You cannot put 51 pigeons in 50 pigeonholes. So the key length of your hash keys is m >= logn, which means the time to compare keys is also logn, which means hash tables are never actually O(1) access or insert time.
I am not sure I am following this argument. You are not going to have more than 2^64 pigeons and pigeonholes on any system soon and I almost dare to say you will never ever get to 2^128. And for 64 or 128 bit keys comparisons and many other operations are for all practical purposes constant time. I guess you could argue that this is sweeping a factor of log(n) under the rug because of things like carry chains which could be faster for smaller bit sizes but I am not sure that this is really useful on common hardware, an addition will take one clock cycle independent of the operand values.
Sure, they can be and are often longer, but not because you were forced to use long keys, it just happened that the thing you want to store in a hash table is a long string. The way you worded it made it sound to me like you were saying that one has to use long keys, not that in practice one often has to deal with long keys. But even then I am not convinced that this should give an additional factor in the complexity analyses, I think I would argue, at least in some situations, that calculating hashes of long keys should still be considered constant time, that for the longest keys. But I can also imagine to take this into account if the key length is not only big but also highly variable.
Look, if you have N items related to X, at insert time, you store them in an array and have X point to that array, instead of foreign keys.
For example, when a user has 7 articles. Do you want to just point to where the articles are stored? Or do you want to do O(log n) lookup for each article?
And if you have many-to-many, do you want to join an Intermediate Table for even more processing, or just follow a pointer to a range of an intermediate node directly and traverse?
What about when you delete rows? Do you just leave the space unused now? Or if you update a row to be larger? Rewrite the whole array (so possibly O(n) updates)?

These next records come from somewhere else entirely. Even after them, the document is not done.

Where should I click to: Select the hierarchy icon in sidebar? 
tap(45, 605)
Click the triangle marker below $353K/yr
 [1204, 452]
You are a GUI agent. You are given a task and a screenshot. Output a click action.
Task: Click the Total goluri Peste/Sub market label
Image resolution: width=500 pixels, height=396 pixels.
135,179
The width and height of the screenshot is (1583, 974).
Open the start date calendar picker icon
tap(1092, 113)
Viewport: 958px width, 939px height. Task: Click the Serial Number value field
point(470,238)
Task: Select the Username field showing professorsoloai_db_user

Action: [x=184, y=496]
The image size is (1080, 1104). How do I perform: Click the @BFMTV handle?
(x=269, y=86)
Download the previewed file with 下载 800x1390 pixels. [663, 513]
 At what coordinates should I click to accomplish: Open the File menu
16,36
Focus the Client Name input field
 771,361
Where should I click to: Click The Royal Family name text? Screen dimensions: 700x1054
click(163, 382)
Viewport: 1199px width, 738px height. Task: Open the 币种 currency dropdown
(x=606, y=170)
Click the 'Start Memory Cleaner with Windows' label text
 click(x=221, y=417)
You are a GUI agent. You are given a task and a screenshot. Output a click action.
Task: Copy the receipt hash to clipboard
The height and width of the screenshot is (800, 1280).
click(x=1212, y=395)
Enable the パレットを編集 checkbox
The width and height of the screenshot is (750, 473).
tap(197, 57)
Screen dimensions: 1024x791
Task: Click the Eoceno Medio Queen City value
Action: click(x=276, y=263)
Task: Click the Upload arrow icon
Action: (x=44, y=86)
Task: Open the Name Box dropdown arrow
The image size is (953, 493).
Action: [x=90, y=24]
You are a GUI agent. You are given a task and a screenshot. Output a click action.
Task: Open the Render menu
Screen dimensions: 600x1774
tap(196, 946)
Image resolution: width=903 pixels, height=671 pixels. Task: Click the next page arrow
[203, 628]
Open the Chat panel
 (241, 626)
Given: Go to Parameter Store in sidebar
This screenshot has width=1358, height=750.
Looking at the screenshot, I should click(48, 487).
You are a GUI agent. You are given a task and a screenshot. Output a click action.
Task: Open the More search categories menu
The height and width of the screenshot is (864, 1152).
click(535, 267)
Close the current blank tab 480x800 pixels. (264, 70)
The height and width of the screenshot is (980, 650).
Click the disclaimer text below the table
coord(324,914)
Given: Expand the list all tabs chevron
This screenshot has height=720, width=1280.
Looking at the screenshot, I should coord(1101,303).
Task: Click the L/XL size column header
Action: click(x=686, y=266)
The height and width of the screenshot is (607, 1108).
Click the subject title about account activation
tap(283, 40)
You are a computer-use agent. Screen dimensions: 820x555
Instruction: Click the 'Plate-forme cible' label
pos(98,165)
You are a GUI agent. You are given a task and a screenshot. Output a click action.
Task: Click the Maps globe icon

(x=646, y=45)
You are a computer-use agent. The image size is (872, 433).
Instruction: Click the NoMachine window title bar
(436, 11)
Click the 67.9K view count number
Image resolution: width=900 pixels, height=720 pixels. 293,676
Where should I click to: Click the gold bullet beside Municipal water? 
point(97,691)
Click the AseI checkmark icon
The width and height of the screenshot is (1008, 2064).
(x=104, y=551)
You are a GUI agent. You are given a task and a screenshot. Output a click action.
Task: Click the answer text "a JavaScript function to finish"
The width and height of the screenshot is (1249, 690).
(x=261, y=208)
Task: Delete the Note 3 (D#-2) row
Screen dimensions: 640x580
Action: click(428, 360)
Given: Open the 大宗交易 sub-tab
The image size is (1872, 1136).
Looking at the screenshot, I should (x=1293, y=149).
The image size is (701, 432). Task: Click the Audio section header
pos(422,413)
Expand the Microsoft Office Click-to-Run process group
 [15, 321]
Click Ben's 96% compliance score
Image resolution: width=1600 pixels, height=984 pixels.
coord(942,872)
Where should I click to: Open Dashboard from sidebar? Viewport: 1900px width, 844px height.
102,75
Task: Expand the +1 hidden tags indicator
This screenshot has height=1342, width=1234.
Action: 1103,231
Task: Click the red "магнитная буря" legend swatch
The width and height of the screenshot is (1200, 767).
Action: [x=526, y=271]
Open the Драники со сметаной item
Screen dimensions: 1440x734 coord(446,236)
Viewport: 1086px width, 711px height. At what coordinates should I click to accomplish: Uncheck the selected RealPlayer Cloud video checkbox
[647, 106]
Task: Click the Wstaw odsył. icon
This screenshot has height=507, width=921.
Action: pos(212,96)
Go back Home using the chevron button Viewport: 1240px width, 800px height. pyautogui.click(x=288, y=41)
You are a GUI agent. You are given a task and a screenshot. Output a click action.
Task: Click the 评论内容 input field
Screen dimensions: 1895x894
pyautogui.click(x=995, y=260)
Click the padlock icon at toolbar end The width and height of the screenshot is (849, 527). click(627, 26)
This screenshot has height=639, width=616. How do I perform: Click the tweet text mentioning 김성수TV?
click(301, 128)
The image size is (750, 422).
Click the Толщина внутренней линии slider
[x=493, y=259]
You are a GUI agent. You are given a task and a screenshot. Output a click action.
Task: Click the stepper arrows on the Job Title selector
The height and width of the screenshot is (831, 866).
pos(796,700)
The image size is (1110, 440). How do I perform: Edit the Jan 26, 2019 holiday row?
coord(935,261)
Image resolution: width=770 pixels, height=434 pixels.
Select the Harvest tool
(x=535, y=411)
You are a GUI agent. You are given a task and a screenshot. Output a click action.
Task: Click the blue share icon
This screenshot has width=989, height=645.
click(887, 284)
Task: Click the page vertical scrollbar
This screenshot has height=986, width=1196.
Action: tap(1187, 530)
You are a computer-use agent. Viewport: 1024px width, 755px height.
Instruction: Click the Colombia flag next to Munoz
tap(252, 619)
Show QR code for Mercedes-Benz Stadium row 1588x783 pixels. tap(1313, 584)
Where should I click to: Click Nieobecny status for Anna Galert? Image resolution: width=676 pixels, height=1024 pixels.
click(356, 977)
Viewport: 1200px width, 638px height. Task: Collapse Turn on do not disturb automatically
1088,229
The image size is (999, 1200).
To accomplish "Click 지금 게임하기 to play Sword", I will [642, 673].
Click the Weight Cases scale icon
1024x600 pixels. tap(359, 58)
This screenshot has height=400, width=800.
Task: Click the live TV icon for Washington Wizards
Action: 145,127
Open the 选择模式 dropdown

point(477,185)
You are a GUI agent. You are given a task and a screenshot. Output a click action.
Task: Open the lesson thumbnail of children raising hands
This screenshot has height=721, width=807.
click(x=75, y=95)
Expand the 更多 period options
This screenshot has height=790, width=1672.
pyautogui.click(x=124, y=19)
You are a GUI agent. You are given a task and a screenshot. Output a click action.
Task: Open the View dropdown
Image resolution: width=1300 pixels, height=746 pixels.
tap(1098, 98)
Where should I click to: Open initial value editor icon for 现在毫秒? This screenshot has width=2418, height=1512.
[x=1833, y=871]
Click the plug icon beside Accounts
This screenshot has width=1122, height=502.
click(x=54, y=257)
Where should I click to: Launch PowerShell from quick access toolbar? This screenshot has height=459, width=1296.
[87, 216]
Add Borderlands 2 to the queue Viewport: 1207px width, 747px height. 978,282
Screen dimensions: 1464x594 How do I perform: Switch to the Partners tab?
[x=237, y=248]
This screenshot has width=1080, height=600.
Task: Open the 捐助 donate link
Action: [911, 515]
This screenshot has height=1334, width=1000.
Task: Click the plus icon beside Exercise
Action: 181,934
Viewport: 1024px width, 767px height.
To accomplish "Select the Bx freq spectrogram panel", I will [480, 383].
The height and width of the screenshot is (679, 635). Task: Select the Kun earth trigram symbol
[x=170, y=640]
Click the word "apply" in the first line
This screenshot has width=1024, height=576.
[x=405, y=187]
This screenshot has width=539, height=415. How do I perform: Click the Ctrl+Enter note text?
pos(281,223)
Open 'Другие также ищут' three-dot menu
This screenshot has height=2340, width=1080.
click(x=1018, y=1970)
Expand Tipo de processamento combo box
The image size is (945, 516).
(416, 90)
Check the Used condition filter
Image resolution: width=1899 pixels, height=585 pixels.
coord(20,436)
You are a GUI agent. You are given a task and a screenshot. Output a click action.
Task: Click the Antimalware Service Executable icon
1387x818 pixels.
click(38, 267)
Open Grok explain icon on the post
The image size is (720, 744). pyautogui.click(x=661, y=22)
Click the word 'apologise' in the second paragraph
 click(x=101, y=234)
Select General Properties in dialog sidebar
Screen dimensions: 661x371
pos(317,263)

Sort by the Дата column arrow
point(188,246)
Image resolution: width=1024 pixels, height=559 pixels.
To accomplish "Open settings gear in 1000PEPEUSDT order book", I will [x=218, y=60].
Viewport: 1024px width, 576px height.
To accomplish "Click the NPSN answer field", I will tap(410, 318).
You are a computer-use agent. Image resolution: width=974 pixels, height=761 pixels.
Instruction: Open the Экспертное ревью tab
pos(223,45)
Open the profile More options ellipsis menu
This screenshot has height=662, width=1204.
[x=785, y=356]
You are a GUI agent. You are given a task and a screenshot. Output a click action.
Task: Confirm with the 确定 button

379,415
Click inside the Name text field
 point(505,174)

How do you deal with data that gets accessed in different orders based on relationships from multiple other entities? Duplicate the data? If so, updates now get amplified and you can fit less data in RAM so you're more likely to require disk IO. If not, you need a layer of indirection (so you have an array of pointers instead of an array of data).
Even with a layer of indirection, updates that grow a row and require a reallocation will cause you to have to go update all pointers (also, those pointers need to be indexed to find who you need to update). To avoid write amplification, you can use an array of ids instead of an array of pointers. Now you want an id <-> pointer lookup, which could be done with a hash map in O(1), or with a tree in O(logN) if you want to also allow efficient range queries.
I'm not exactly sure on the implementation details, but for ballpark numbers, for an 8 kB page size with 80% fill factor and 16 B entries (8 B key + 8 B pointer), with 10E9 rows, log(N) ought to be ~4 (page IOs). Not ideal, but the point is for a lot of real-world engineering, O(logN) is effectively O(1) (with a small enough constant factor that it's fine for general use).
So if your data is not write-once, trees are a well-rounded default data structure.